Herr Kollege Lippelt, ich habe Sie heute morgen im Rundfunk gehört; ich habe auch darauf geantwortet. Sie haben, angesprochen auf die Frage der Bündnissolidarität, gesagt, diese sei wichtig, aber dafür habe die Koalition ohnehin die Mehrheit. - Ich halte das für ein merkwürdiges Verständnis von Opposition und von Verantwortung.
Sie müssen schon bedenken, was es bedeuten würde, sollten Sie sich durchsetzen: Wir würden uns einem von allen Parteien gewünschten, dringend notwendigen Friedensdienst entziehen. Wir würden zurückfallen in eine Sonderrolle und uns international isolieren. Das wäre unverantwortlich. Damit sollten Sie sich auseinandersetzen.
Ich denke, wir sollten unseren Beitrag als eine weitere Chance begreifen, mitzuhelfen, daß nach mehr als vier Jahren Krieg, Vergewaltigung, Vertreibung, Massenmord, Zerstörung vielleicht doch ein neues erstes Fundament - so schwer dies auch sein mag - für Dialog, Toleranz, Verständigung und Zusammenarbeit zwischen den einzelnen Volksgruppen geschaffen wird.

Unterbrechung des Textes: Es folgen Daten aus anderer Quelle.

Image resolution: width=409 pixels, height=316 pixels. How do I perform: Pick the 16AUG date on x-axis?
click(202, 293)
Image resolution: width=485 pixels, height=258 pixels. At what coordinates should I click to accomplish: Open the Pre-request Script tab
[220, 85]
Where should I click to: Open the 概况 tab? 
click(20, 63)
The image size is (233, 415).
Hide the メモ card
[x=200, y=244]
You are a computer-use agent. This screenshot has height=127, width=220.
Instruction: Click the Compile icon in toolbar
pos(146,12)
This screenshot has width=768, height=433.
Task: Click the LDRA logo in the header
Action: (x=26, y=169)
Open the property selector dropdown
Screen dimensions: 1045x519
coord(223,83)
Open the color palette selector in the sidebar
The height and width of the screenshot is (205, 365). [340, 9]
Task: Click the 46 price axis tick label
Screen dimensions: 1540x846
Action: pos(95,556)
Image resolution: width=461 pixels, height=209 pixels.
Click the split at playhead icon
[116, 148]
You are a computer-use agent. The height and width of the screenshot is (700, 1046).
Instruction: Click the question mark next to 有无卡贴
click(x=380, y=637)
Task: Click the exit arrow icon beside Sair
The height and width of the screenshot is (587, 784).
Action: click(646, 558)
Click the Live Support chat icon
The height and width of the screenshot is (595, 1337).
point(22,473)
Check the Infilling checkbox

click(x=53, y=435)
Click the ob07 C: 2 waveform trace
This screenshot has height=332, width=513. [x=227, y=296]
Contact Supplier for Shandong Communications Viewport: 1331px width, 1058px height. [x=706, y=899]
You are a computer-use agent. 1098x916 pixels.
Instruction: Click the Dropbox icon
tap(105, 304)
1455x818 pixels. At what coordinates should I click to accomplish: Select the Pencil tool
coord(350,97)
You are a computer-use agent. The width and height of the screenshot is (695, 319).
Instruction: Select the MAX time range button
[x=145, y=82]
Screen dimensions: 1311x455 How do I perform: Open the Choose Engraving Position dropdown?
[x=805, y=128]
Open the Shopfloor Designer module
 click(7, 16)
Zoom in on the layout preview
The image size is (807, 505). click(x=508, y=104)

Volker Rühe hat völlig zu Recht darauf hingewiesen, daß der Friede nicht von außen erzwungen werden kann, daß die Menschen im ehemaligen Jugoslawien, die Volksgruppen, diesen Frieden selbst herbeiführen und mitgestalten müssen. Aber dieser Friede hat überhaupt nur eine Chance, wenn er durch die Völkergemeinschaft - und damit auch durch uns - militärisch, politisch und ökonomisch abgesichert wird.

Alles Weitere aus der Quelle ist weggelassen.